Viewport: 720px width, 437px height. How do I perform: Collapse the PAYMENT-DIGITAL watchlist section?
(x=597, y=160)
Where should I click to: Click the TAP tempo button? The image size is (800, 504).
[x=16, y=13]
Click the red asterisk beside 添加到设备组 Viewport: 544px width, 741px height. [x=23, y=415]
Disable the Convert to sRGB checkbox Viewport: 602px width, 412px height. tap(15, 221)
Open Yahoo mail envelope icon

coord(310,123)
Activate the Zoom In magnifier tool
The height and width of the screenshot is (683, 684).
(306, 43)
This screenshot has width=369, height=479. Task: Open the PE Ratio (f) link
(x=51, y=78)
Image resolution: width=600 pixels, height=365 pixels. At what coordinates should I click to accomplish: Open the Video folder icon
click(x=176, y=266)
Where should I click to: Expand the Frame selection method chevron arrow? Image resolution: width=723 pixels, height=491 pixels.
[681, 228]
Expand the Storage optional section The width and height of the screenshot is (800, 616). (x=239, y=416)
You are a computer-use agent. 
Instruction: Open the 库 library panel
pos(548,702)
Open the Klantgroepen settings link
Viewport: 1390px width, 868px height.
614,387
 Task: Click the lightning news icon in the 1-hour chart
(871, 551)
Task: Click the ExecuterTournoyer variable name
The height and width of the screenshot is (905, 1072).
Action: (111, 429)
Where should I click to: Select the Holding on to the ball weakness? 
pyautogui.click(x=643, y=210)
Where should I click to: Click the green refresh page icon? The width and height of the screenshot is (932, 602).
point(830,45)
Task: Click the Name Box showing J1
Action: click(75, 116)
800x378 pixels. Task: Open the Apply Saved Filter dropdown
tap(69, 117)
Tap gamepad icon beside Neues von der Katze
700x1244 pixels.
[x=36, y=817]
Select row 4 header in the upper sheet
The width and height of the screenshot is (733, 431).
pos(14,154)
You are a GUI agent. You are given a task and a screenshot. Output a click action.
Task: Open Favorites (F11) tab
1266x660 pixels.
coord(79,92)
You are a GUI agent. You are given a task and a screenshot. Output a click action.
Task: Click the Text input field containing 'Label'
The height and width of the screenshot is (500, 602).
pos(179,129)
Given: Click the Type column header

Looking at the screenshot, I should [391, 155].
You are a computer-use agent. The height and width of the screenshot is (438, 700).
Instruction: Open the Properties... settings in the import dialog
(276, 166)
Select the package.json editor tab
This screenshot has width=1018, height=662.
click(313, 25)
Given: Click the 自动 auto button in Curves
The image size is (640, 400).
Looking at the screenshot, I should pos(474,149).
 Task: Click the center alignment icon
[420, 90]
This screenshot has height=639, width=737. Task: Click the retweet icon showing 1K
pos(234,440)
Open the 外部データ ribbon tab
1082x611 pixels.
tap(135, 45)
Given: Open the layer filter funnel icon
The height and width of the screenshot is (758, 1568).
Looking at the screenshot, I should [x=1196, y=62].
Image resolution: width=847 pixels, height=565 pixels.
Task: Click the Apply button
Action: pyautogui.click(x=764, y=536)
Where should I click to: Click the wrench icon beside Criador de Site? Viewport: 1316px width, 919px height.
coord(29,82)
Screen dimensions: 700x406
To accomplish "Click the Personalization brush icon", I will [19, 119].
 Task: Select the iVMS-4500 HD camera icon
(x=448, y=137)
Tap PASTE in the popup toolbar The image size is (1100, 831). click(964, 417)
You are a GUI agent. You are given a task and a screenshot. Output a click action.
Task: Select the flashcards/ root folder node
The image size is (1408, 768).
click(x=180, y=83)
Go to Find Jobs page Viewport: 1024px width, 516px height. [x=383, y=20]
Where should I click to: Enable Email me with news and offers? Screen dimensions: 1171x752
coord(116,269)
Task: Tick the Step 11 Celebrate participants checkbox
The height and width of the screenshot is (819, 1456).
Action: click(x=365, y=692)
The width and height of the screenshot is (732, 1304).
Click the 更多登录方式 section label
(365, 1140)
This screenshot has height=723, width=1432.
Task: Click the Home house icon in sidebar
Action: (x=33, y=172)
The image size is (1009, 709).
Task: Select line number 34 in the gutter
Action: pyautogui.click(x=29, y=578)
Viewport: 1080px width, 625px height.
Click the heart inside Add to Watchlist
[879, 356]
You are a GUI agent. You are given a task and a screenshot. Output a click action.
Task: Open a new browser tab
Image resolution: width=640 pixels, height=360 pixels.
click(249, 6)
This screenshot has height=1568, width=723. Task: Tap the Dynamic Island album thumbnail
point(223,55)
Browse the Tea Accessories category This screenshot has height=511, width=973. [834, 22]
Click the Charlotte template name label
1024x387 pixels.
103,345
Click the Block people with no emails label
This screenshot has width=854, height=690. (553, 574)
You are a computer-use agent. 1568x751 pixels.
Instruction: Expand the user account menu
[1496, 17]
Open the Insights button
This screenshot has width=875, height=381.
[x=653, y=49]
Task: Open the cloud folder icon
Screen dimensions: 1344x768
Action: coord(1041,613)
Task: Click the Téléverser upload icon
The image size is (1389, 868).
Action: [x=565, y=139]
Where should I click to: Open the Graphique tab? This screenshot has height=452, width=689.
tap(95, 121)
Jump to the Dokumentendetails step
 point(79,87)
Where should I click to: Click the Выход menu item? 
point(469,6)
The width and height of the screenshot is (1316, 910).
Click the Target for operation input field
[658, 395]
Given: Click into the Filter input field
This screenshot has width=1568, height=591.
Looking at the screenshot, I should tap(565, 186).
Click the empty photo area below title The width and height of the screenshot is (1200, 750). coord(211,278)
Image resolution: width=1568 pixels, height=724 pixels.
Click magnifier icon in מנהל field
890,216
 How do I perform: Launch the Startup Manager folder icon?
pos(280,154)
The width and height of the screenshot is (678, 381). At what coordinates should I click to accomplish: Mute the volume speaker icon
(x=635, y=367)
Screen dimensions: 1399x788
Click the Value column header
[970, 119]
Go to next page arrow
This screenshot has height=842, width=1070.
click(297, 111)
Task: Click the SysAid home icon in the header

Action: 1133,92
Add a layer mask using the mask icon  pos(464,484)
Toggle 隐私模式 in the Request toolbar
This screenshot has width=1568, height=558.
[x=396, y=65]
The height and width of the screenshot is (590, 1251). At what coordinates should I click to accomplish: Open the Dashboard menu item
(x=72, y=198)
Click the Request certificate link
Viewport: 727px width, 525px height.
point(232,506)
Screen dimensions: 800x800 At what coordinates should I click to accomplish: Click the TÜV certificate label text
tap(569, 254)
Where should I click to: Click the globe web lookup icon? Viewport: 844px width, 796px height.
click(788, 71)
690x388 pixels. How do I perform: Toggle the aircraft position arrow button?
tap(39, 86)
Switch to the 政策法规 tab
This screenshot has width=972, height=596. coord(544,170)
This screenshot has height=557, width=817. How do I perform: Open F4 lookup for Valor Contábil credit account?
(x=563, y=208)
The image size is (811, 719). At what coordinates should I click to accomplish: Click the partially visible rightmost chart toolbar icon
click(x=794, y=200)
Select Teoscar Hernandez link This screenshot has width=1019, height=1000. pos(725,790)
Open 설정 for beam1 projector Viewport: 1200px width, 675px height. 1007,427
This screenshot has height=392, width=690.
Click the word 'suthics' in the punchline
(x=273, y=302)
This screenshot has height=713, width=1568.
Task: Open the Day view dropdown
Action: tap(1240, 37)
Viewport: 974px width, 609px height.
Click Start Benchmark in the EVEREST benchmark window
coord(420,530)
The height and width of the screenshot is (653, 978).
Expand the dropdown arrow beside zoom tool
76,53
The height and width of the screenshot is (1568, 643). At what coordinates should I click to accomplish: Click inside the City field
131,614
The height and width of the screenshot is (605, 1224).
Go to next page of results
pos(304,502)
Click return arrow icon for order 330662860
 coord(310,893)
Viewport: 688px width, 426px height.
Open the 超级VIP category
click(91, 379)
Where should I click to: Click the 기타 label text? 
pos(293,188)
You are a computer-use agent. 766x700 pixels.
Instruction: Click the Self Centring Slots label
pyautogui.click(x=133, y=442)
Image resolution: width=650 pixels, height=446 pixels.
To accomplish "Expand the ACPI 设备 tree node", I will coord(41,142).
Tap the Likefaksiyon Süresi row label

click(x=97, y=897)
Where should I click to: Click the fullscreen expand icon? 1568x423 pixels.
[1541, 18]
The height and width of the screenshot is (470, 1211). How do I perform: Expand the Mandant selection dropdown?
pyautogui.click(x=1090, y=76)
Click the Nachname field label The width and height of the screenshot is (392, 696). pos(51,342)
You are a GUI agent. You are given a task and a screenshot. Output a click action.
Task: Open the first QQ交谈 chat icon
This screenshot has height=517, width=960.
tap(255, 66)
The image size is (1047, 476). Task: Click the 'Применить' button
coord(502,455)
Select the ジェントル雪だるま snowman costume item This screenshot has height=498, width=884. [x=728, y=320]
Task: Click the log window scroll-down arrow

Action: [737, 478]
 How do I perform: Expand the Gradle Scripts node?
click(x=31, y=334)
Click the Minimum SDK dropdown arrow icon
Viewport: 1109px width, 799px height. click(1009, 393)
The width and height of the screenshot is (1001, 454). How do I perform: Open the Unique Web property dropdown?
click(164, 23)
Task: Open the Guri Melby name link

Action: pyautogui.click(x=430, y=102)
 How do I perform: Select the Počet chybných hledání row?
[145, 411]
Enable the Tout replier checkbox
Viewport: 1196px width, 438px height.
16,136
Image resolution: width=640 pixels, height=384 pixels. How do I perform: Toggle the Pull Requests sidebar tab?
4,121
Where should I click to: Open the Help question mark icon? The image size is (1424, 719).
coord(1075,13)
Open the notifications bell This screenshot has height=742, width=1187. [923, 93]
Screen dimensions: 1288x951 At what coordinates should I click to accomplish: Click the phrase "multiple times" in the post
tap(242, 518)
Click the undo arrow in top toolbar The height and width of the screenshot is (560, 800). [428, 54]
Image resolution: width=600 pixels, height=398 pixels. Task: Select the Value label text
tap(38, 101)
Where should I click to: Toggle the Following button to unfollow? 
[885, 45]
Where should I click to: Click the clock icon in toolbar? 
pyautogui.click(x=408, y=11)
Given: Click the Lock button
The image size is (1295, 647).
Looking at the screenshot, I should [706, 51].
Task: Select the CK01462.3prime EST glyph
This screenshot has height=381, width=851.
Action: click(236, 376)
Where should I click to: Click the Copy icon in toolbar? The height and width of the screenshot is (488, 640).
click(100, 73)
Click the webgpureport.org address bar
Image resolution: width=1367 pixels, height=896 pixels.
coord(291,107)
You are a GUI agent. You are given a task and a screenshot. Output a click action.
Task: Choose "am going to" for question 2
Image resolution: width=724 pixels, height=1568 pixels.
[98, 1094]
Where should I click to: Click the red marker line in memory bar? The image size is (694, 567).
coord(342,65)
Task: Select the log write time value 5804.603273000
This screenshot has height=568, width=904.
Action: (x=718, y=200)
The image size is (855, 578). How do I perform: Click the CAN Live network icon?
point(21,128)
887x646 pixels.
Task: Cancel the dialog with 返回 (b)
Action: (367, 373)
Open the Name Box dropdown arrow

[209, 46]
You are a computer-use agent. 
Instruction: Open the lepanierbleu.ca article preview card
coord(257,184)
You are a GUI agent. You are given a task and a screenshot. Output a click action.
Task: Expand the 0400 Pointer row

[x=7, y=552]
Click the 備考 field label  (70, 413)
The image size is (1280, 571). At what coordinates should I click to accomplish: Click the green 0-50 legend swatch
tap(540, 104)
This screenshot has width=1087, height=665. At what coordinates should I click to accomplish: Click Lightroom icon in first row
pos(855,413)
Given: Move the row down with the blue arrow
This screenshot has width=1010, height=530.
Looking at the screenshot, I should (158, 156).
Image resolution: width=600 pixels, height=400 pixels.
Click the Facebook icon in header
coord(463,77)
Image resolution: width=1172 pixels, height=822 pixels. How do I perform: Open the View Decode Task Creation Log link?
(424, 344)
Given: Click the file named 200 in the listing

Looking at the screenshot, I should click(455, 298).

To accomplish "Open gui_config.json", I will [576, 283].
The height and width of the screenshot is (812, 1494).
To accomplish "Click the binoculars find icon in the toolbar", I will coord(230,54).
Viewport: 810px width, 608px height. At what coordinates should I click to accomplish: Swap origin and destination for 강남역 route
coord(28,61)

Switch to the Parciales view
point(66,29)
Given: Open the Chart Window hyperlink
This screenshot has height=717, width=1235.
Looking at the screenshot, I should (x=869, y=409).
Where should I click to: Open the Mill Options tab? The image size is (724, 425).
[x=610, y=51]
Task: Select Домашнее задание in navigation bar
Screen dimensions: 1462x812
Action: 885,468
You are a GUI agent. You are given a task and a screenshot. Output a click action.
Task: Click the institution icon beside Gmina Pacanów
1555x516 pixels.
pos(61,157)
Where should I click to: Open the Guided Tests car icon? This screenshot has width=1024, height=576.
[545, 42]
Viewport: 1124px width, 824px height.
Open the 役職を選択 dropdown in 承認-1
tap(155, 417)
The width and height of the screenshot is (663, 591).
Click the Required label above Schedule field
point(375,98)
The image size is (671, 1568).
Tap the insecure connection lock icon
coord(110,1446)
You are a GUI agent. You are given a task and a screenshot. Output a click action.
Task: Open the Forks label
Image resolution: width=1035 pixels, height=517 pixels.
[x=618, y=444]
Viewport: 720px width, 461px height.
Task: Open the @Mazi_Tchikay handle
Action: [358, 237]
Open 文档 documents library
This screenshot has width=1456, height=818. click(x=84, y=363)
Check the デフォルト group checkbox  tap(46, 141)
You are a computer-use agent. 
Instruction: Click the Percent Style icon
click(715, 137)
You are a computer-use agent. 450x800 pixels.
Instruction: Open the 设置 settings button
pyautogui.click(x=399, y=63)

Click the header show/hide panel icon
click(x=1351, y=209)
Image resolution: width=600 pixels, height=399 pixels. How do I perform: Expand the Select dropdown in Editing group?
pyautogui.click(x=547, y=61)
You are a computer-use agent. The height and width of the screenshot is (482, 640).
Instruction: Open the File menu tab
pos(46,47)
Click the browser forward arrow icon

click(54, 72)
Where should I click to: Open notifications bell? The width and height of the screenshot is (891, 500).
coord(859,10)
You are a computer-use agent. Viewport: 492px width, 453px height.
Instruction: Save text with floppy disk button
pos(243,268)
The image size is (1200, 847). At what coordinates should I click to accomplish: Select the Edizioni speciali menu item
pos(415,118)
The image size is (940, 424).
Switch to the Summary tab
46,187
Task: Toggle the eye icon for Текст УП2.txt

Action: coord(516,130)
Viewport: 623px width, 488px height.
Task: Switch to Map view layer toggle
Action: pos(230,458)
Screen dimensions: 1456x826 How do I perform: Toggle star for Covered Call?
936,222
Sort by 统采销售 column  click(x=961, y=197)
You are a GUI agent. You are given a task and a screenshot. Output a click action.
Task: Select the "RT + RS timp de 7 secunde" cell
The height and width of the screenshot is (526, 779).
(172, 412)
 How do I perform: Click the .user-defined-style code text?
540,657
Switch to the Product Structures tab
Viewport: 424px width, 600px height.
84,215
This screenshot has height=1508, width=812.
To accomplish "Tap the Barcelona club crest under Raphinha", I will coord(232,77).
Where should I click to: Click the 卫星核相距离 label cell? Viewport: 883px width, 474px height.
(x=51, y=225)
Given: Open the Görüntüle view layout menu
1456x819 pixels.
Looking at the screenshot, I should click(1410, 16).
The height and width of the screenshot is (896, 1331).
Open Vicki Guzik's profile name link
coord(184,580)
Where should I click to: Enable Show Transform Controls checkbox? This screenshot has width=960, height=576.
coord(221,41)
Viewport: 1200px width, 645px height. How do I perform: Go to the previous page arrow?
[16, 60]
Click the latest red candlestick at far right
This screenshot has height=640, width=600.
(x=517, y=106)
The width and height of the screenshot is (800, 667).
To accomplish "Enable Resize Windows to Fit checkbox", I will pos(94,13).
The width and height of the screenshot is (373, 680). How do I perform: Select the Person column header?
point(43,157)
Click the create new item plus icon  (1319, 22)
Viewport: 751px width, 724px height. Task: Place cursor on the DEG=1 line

- _Problem description_:
All that is wanted is an exact copy of the lines above from the one with "Task: Click the lightning" through the one with "Tap PASTE in", with both ends included.

- _The answer_:
 Task: Click the lightning news icon in the 1-hour chart
(871, 551)
Task: Click the ExecuterTournoyer variable name
The height and width of the screenshot is (905, 1072).
Action: (111, 429)
Where should I click to: Select the Holding on to the ball weakness? 
pyautogui.click(x=643, y=210)
Where should I click to: Click the green refresh page icon? The width and height of the screenshot is (932, 602).
point(830,45)
Task: Click the Name Box showing J1
Action: click(75, 116)
800x378 pixels. Task: Open the Apply Saved Filter dropdown
tap(69, 117)
Tap gamepad icon beside Neues von der Katze
700x1244 pixels.
[x=36, y=817]
Select row 4 header in the upper sheet
The width and height of the screenshot is (733, 431).
pos(14,154)
You are a GUI agent. You are given a task and a screenshot. Output a click action.
Task: Open Favorites (F11) tab
1266x660 pixels.
coord(79,92)
You are a GUI agent. You are given a task and a screenshot. Output a click action.
Task: Click the Text input field containing 'Label'
The height and width of the screenshot is (500, 602).
pos(179,129)
Given: Click the Type column header

Looking at the screenshot, I should [391, 155].
You are a computer-use agent. The height and width of the screenshot is (438, 700).
Instruction: Open the Properties... settings in the import dialog
(276, 166)
Select the package.json editor tab
This screenshot has width=1018, height=662.
click(313, 25)
Given: Click the 自动 auto button in Curves
The image size is (640, 400).
Looking at the screenshot, I should pos(474,149).
 Task: Click the center alignment icon
[420, 90]
This screenshot has height=639, width=737. Task: Click the retweet icon showing 1K
pos(234,440)
Open the 外部データ ribbon tab
1082x611 pixels.
tap(135, 45)
Given: Open the layer filter funnel icon
The height and width of the screenshot is (758, 1568).
Looking at the screenshot, I should [x=1196, y=62].
Image resolution: width=847 pixels, height=565 pixels.
Task: Click the Apply button
Action: pyautogui.click(x=764, y=536)
Where should I click to: Click the wrench icon beside Criador de Site? Viewport: 1316px width, 919px height.
coord(29,82)
Screen dimensions: 700x406
To accomplish "Click the Personalization brush icon", I will [19, 119].
 Task: Select the iVMS-4500 HD camera icon
(x=448, y=137)
Tap PASTE in the popup toolbar The image size is (1100, 831). click(964, 417)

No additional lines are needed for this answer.